_Page excerpt_:
/---

The beauty of some of these renewable sources of energy lies in the fact that energy can be harvested without massive amounts of capital or land. To use solar energy, for example, you don't need a large mine or deep water rig. Solar and other sources of renewable energy are still far more expensive than conventional sources, but lessons can be taken from Europe, and particularly Germany, which has done much to reform renewable energy costs and efficiency through its German Renewable Energy Act and Feed-In-Tariffs, both of which were products of the movement lead by the late Dr. Hermann Scheer. These are, of course, matters of policy that have to be done by the government; seeing as how the energy conglomerates have a stranglehold on our policy makers, this may not be a possibility in the near future. In any case, a lot of the reason why renewable energy like solar is expensive is partly because it is still a young technology that isn't getting nearly the amount of investment it should be getting, but also because there is a lack of mass demand, thus a lack of bulk purchasing, etc. However, the prices have been going down at an increasing pace and the lower the prices become, the more demand, the lower the prices, and so on and so forth. Perhaps capitalism can work in our favor, for once.

\---

_Task requirements_:
Carry on the passage about renewable energy costs, picking up right after its final sentence. The material is not needed for anything here.

Dataset entries:
/---

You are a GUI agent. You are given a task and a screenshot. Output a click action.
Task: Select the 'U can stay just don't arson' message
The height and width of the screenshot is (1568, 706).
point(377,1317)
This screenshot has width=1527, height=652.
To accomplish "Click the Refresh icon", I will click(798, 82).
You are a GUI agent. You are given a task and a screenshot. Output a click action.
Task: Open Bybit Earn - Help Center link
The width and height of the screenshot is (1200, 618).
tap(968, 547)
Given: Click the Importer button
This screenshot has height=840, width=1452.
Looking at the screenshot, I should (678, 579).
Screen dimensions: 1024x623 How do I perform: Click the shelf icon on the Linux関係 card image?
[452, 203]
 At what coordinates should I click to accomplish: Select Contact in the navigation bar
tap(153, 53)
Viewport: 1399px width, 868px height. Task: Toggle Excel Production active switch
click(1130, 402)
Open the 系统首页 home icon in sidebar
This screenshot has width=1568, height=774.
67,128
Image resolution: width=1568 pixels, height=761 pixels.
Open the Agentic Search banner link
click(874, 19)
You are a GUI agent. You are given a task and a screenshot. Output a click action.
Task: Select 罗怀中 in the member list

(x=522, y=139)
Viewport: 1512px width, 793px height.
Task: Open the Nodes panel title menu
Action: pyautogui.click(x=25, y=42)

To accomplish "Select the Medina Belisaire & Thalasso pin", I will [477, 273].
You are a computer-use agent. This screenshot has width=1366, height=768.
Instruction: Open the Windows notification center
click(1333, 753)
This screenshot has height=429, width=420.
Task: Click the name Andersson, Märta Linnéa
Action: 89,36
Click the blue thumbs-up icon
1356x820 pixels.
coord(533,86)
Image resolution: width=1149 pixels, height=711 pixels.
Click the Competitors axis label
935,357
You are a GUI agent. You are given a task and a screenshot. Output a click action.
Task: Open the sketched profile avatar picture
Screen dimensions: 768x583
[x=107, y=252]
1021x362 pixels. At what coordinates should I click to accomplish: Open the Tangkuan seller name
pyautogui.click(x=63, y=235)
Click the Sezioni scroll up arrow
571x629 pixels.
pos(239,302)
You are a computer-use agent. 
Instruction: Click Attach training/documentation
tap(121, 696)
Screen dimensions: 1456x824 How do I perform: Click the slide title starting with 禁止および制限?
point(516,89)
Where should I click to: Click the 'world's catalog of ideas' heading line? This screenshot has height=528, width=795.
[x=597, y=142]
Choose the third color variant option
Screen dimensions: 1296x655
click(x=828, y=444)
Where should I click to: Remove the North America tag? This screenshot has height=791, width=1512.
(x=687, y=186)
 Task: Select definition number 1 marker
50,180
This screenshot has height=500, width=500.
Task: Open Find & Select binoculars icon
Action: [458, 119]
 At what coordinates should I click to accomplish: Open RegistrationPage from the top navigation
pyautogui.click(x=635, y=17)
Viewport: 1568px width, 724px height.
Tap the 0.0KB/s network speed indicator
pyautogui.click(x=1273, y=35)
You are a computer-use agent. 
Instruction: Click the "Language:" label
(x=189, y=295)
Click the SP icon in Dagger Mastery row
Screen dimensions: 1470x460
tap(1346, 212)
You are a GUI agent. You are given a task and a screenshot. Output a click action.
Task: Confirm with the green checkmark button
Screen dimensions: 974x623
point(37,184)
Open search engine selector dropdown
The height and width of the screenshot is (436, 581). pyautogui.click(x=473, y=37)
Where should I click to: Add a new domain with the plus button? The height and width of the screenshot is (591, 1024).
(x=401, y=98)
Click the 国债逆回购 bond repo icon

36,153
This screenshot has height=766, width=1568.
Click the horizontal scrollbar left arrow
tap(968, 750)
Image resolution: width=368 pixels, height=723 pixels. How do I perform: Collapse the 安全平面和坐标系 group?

\---

_Task result_:
Solar is currently an expensive way for the individual to become self-sustaining and clean, sure. However, when it becomes a community wide effort, things become much more plausible. More well off neighborhoods or communities could pioneer the effort and create completely clean and self-sustaining small communities. As more of these neighborhoods join in and create their own respective energy pools, the costs of solar or wind power will decrease (and the technology will become more efficient due to an increase of capital for the producers to invest in R&D) and increasingly less wealthy communities will be able to leave the grid and become energy-autonomous. This is Energy Decentralization.

Eventually it will get to the point that Energy Decentralization becomes so widespread that it will begin to threaten centralized energy. This may lead to energy companies changing their strategy and focusing on renewables; at this point, however, it would have to be very important to keep the movement spreading. The last thing we should ever do is let energy become centralized again because what would be happening would be revolutionary; a key service created by the public, for the public, in a completely decentralized and autonomous fashion, free of coercion, all in addition to saving the planet. As energy companies become less powerful, issues dealing with climate change in the public square will become more open, and concerted efforts for reform in other areas regarding environmentalism (and corporatism) will follow, most likely following in a similar, democratic fashion as Energy Decentralization, as we will be a changed country. Indeed, the implications of decentralizing such a large and necessary industry are enormous and would undoubtedly have destructive consequences for other concentrations of private wealth and power.

Idealistic? Yes. However, I believe it is something we should strive for. The environmental problems of our world today are too dangerous, and we have too much at stake for us not to try. I approach this the same way I approach anything dealing with ideology: see the possibilities and work towards a better future, one step at a time, with those ideas in mind.